[TASK 1]:
Change "catalyst" to "driver" in the article on Australia's 2030 innovation plan, and give back the stretch that begins at "Innovation and Science Australia has" and stops after "and data holdings.".
[TASK 2]:
In the article on Australia's 2030 innovation plan, how many recommendations does the plan propose?
[TASK 3]:
Pick up the article on Australia's 2030 innovation plan after its final sentence and continue writing it.

[DOCUMENT SEGMENT]:
Innovation and Science Australia has released its ambitious plan to boost innovation in Australia over the next 12 years. The plan entitled Australia 2030: Prosperity through Innovation proposes 30 recommendations including a series of audacious ‘National Missions’ to strengthen Australia’s innovation culture.
The 2030 Plan is founded on the urgent need for an acceleration in the development and commercialisation of Australian ideas and inventiveness. Top priorities include rebooting the education and VET training systems, increasing digital skills and making government a catalyst for innovation through its procurement budget and data holdings.
The 2030 Plan says that while technology, science and innovation are creating incredible new economic and social opportunities for Australia, other countries are leveraging digital technologies to build global-scale activities faster than we are.
The 2030 Plan’s recommendations to the Australian Government are actionable within a set of core policy imperatives: education, industry, Government, research and development, all underpinned by culture and ambition.
Of the five imperatives set out to guide the Australian innovation, science and research system, culture and ambition proposes a bold means of inspiring the whole community to get behind the country’s best talent and innovative knowledge through National Missions. These would show how Australia’s innovation, science and research system can solve some of the biggest global challenges of the coming decades.
National Missions would aim to tackle wicked global problems and inspire pride in Australian achievement, setting the bar high for ambition and global influence.
For example, a proposed National Mission to integrate genomics and precision medicine capabilities into the Australian health system would eventually be of benefit to people worldwide. The 2030 Plan also suggests a National Mission to address coral bleaching challenges faced by the Great Barrier Reef.
“This Mission would pursue innovative adaptation and reef restoration technologies in order to optimise the chances for survival of the reef beyond 2030,” Innovation and Science Australia’s Chair Mr Bill Ferris said.

[EXERCISE DATA]:
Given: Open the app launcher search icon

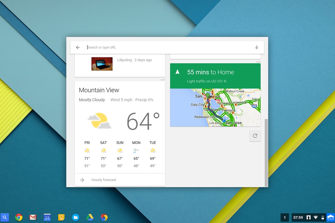Looking at the screenshot, I should (5, 217).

[EXPECTED OUTPUT 1]:
Innovation and Science Australia has released its ambitious plan to boost innovation in Australia over the next 12 years. The plan entitled Australia 2030: Prosperity through Innovation proposes 30 recommendations including a series of audacious ‘National Missions’ to strengthen Australia’s innovation culture.
The 2030 Plan is founded on the urgent need for an acceleration in the development and commercialisation of Australian ideas and inventiveness. Top priorities include rebooting the education and VET training systems, increasing digital skills and making government a driver for innovation through its procurement budget and data holdings.

[EXPECTED OUTPUT 2]:
30 recommendations.

[EXPECTED OUTPUT 3]:
Among recommendations in the 2030 Plan are:
- Higher entry standards for teacher education courses, in particular for STEM teaching
- Improved transparency and accountability across the system including raising the national minimum standards in National Assessment Program – Literacy and Numeracy (NAPLAN).
- A review and expanision of the Vocation Education and Training (VET) system
- Boost business expenditure on R&D by improving government support
- Enhance efforts to help firms access export markets via Export Market Development Grants
- Prioritise investment in artificial intelligence and machine learning in the medium- to long-term as outlined by the forthcoming Digital Economy Strategy
- Create a more flexible regulatory environment that fosters innovation
- Improve provision and use of open government data
- Boost industry higher degree research placement programs
- Increase commercialisation capability in research organisations by establishing a new stream of funding for translational activities.
Among interventions to improve STEM education outcomes are teacher development and the provision of 21st century skills training – for example hypothesis-driven problem solving, systematic enquiry and logical thinking, creativity and entrepreneurship.
Other recommended measures seek to make it easier for researchers to move between academia and industry.
Further tax breaks are recommended as a means of stimulating higher levels of R&D expenditure and exports by the business sector, which the 2030 Plan says lags behind that seen in the business sector of competitor nations.
“For industry, our vision is by 2030 Australia will have many more examples of high-growth firms exporting innovative goods and services to markets around the world,” Mr Ferris said.
Increasing Australians’ digital skills is identified as a national priority with 92% of future jobs estimated to require advanced knowledge of digital applications like machine learning and data analytics.
McKinsey and Company have calculated that digitalisation could contribute between $140 billion and $250 billion to Australia’s GDP by 2025 the 2030 Plan says. But it warns Australia is falling behind with fewer STEM-qualified graduates than leading nations, lower results in school STEM subjects, fewer patents and considerably less spent than top performing countries on business research and development.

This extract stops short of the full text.